Un entraîneur adjoint est embauché pour 3 ans par un club de football. Un avenant signé à la même date du contrat fixe son salaire mensuel et mentionne qu'en cas de descente du club en Ligue 2, il ne percevra plus que la moitié de cette rémunération. Son contrat de travail est homologué par la Ligue de football professionnel.
A l'issue de la première saison sportive, l'équipe professionnelle descend en Ligue 2. L'entraîneur, voyant son salaire baisser, saisit alors le conseil de prud'hommes qui juge licite l'avenant au contrat (conseil de prud'hommes Strasbourg, 31 mars 2011).
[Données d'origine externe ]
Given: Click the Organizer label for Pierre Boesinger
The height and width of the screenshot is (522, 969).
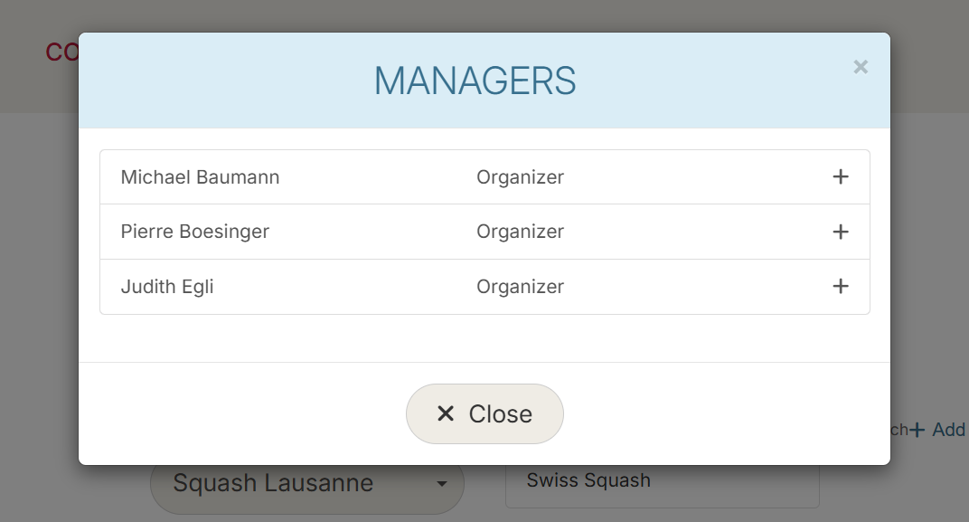Looking at the screenshot, I should [521, 232].
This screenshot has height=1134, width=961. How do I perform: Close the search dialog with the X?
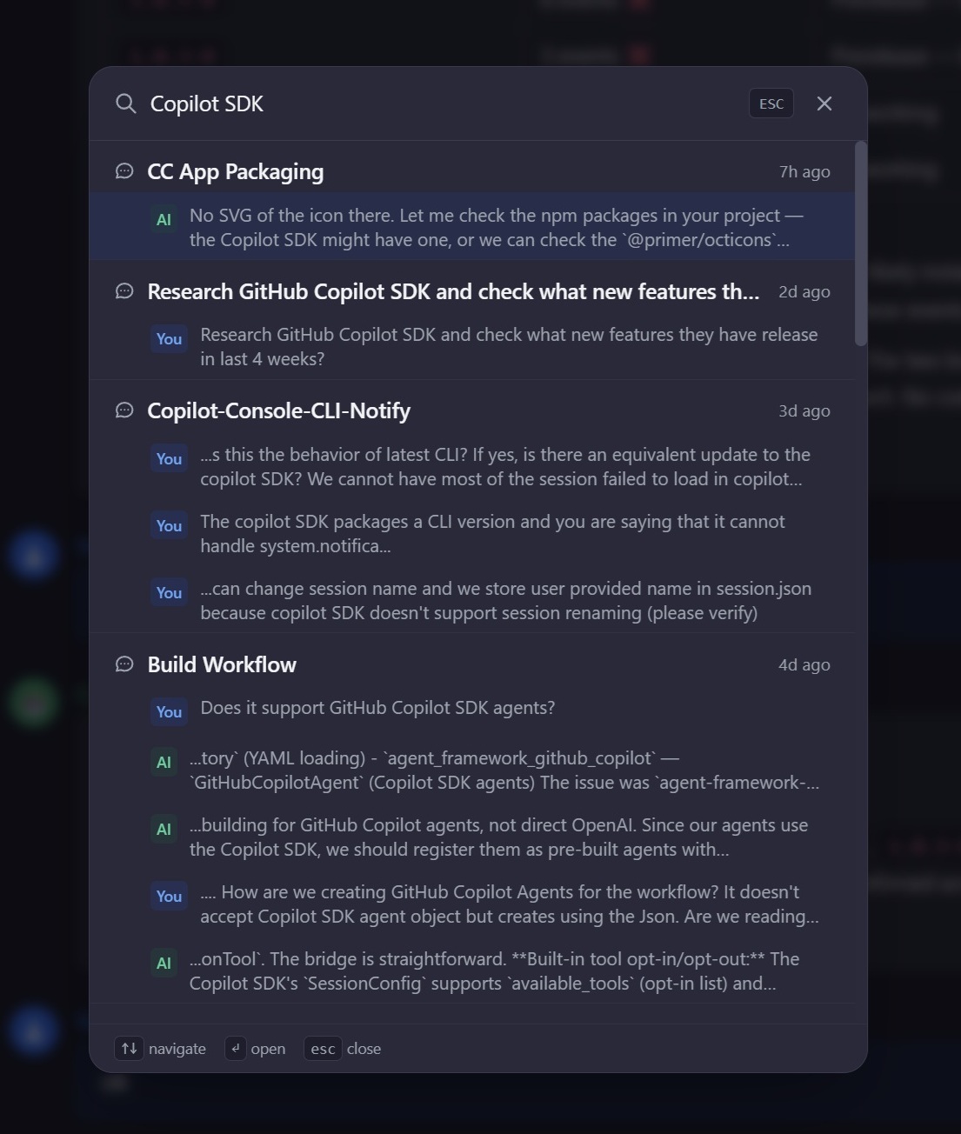point(824,104)
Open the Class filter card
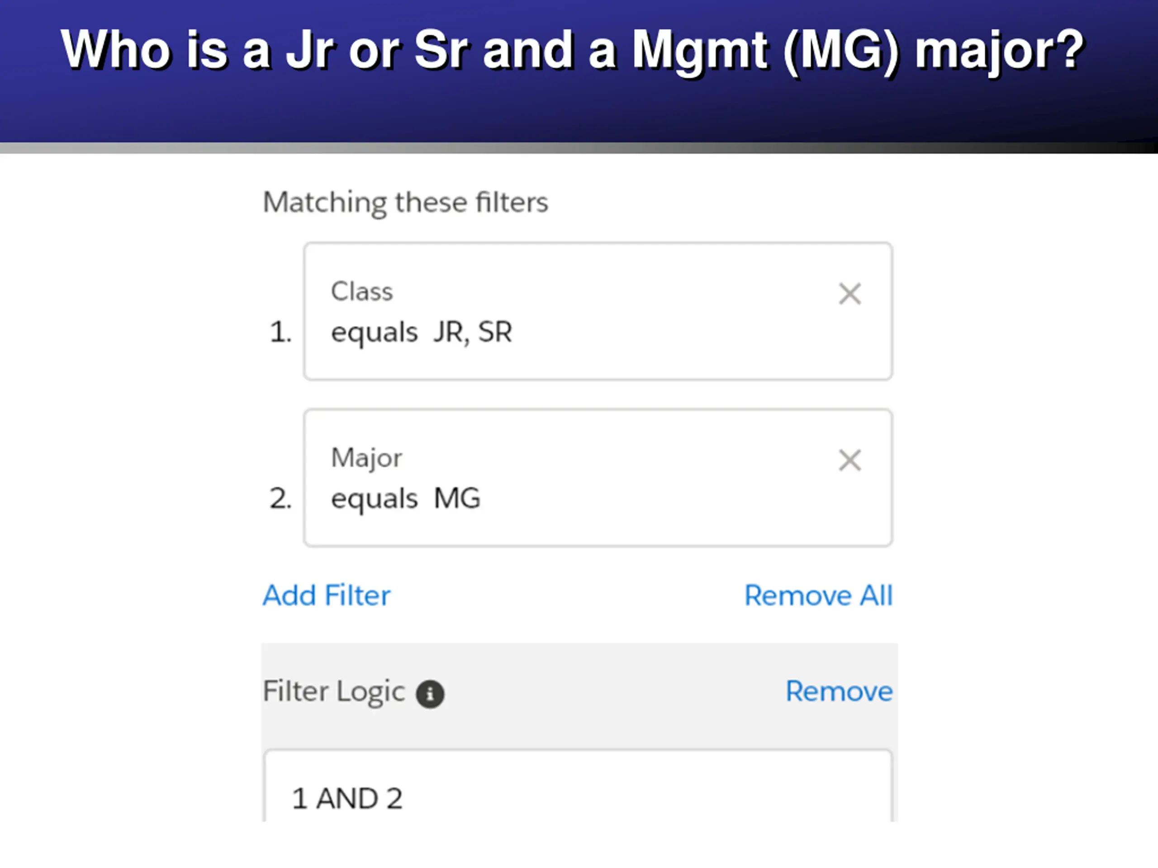This screenshot has width=1158, height=868. pos(598,311)
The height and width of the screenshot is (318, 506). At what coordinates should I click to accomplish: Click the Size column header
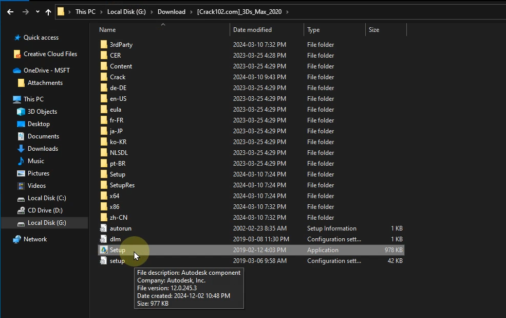pos(374,30)
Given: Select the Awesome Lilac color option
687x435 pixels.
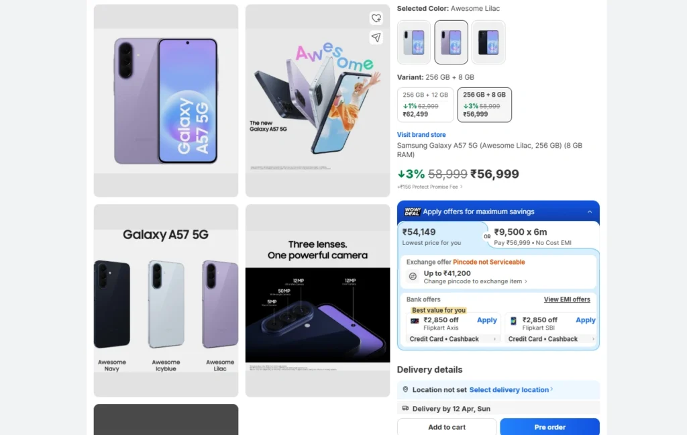Looking at the screenshot, I should (x=451, y=42).
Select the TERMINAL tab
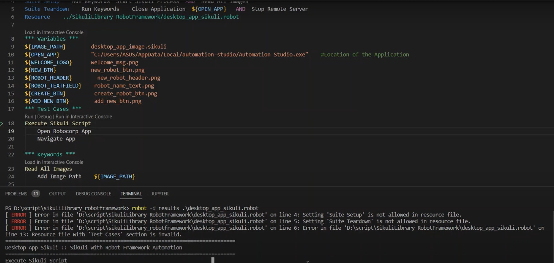This screenshot has width=554, height=263. point(131,194)
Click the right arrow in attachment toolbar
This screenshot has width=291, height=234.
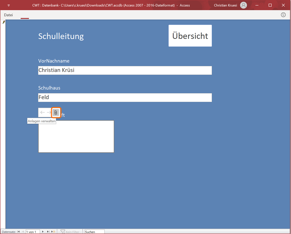click(x=49, y=112)
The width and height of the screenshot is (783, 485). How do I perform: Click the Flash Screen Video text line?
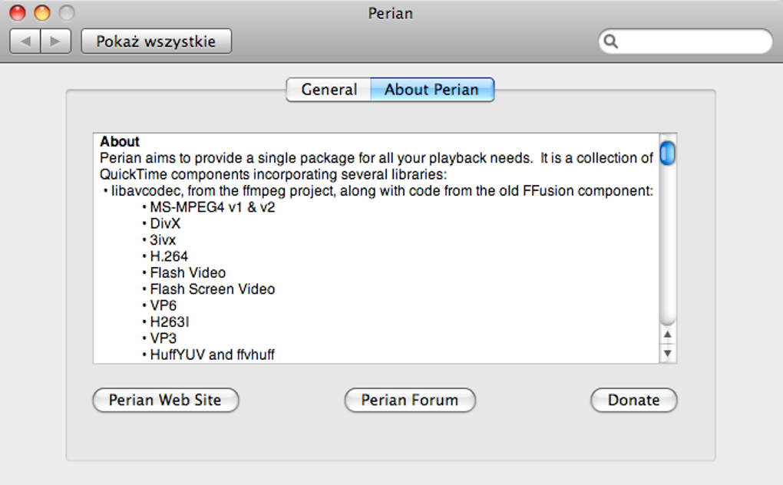212,289
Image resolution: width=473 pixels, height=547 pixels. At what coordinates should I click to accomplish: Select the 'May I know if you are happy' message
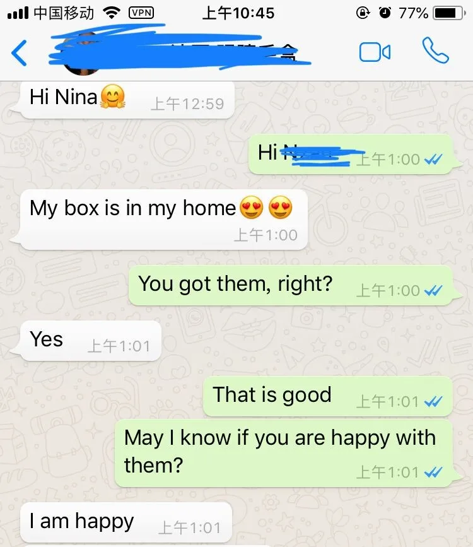click(x=284, y=454)
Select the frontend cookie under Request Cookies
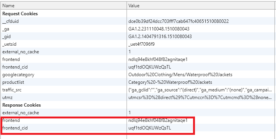Viewport: 276px width, 139px height. 138,59
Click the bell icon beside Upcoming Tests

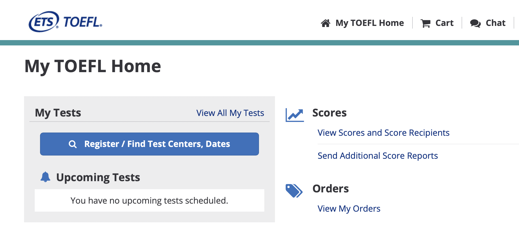tap(45, 177)
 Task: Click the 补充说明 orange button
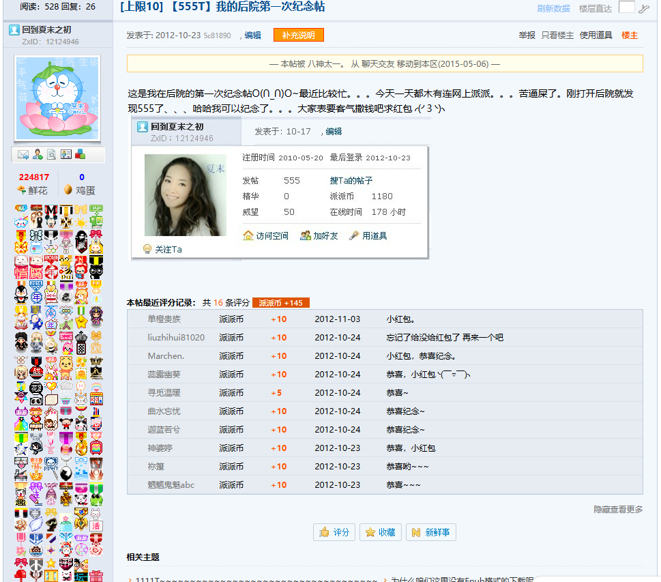pyautogui.click(x=299, y=35)
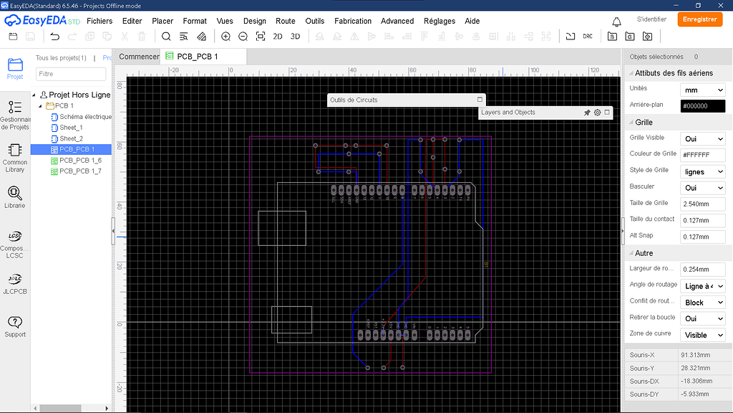
Task: Open the Zone de cuivre dropdown
Action: (x=702, y=335)
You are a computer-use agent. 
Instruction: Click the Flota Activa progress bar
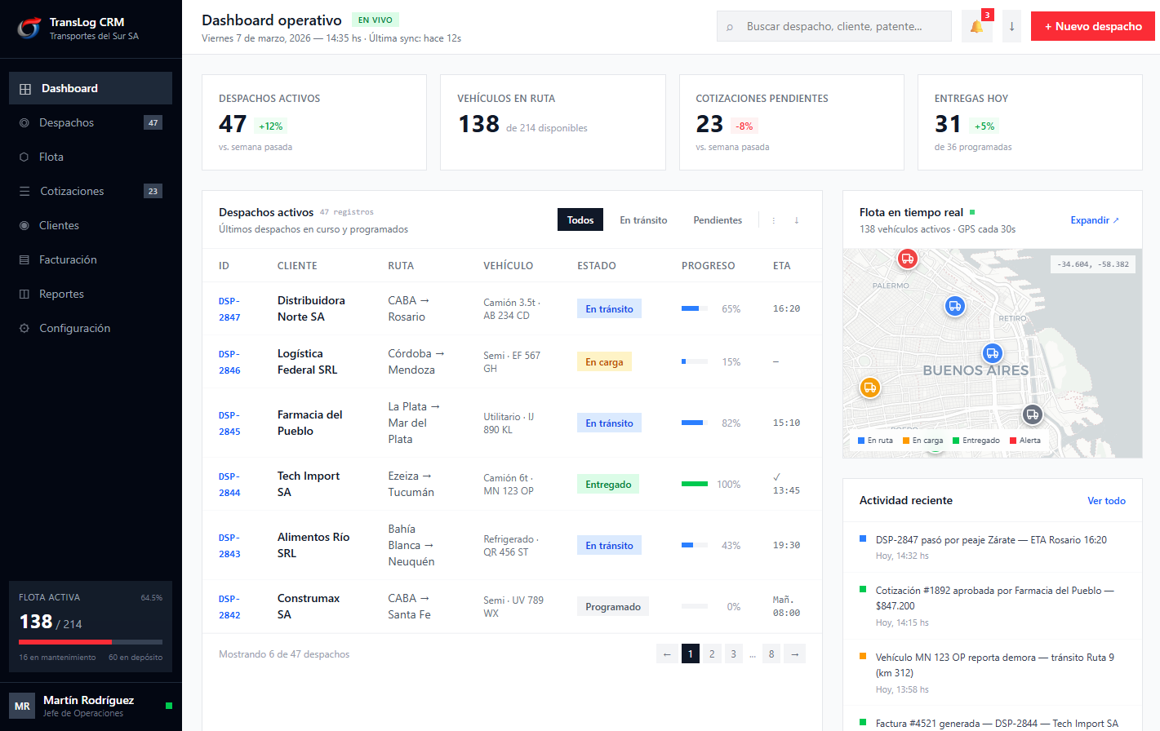click(x=90, y=641)
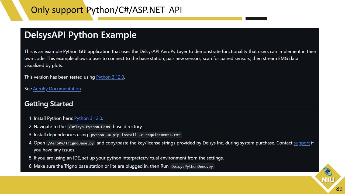Click the DelsysAPI Python Example heading
The image size is (345, 194).
[80, 35]
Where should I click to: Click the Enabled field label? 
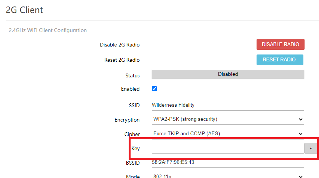pos(130,89)
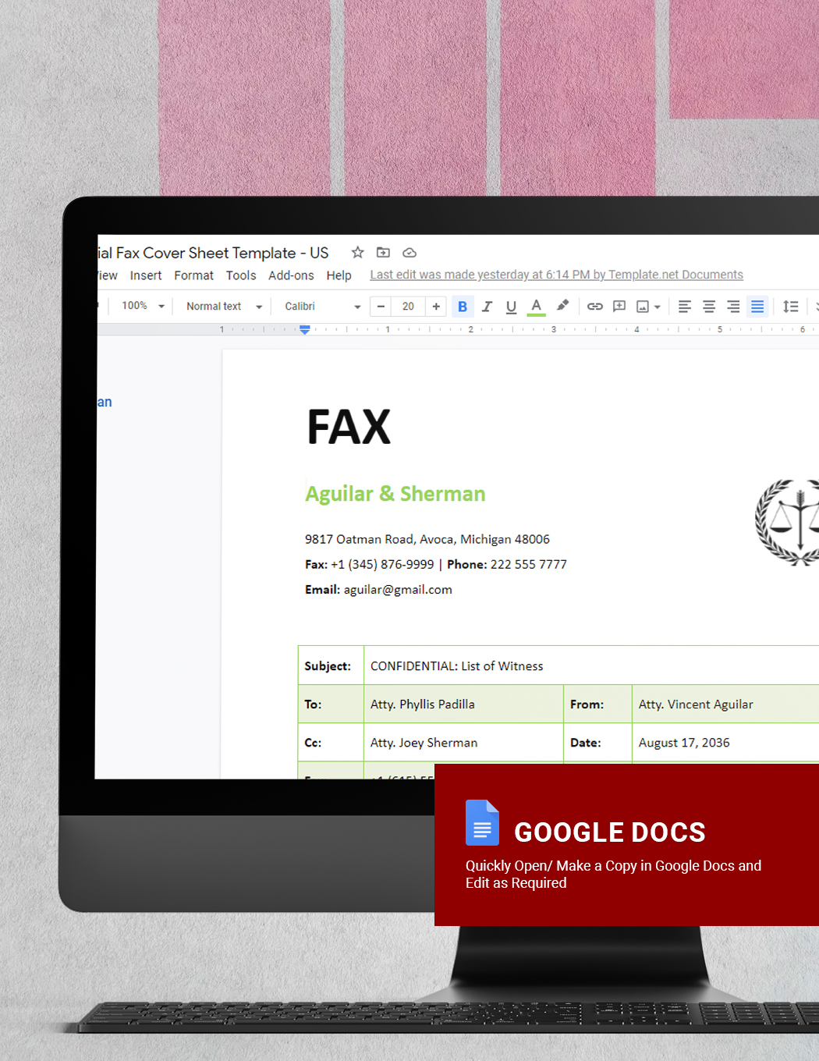Open the Insert menu
Image resolution: width=819 pixels, height=1061 pixels.
click(x=146, y=275)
La cour d'appel rejette, elle aussi, le caractère abusif de la clause de révision de salaire. Les conventions tiennent lieu de loi entre les parties (C. civ., art. 1134). Selon la cour, aucune illicéité ne saurait résulter de la variabilité de la rémunération selon les hypothèses que le club joue en ligue 1 ou 2, cet élément objectif ne dépendant en aucune manière de l'employeur. Le contrat et son avenant ont en outre été homologués par la LFP en application de la Charte du football professionnel.
La cour d'appel ne retient pas plus la discrimination salariale. Elle relève que l'entraîneur principal du club était titulaire du diplôme afférent à sa fonction, ce qui n'est pas le cas de l'entraîneur adjoint. Il ne peut en conséquence y avoir de discrimination entre deux situations qui ne sont pas égales tant au niveau des qualifications que des responsabilités.
Remarque : la cour d'appel considère que l'article 800 de la charte, invoqué par le plaignant, ne peut lui être appliqué, dans la mesure où il concerne un entraîneur titulaire du DEPF, ce qui n'est pas le cas en l'espèce.
S'il avait été diplômé, la diminution de salaire aurait été limitée à 30 % en application de cet article.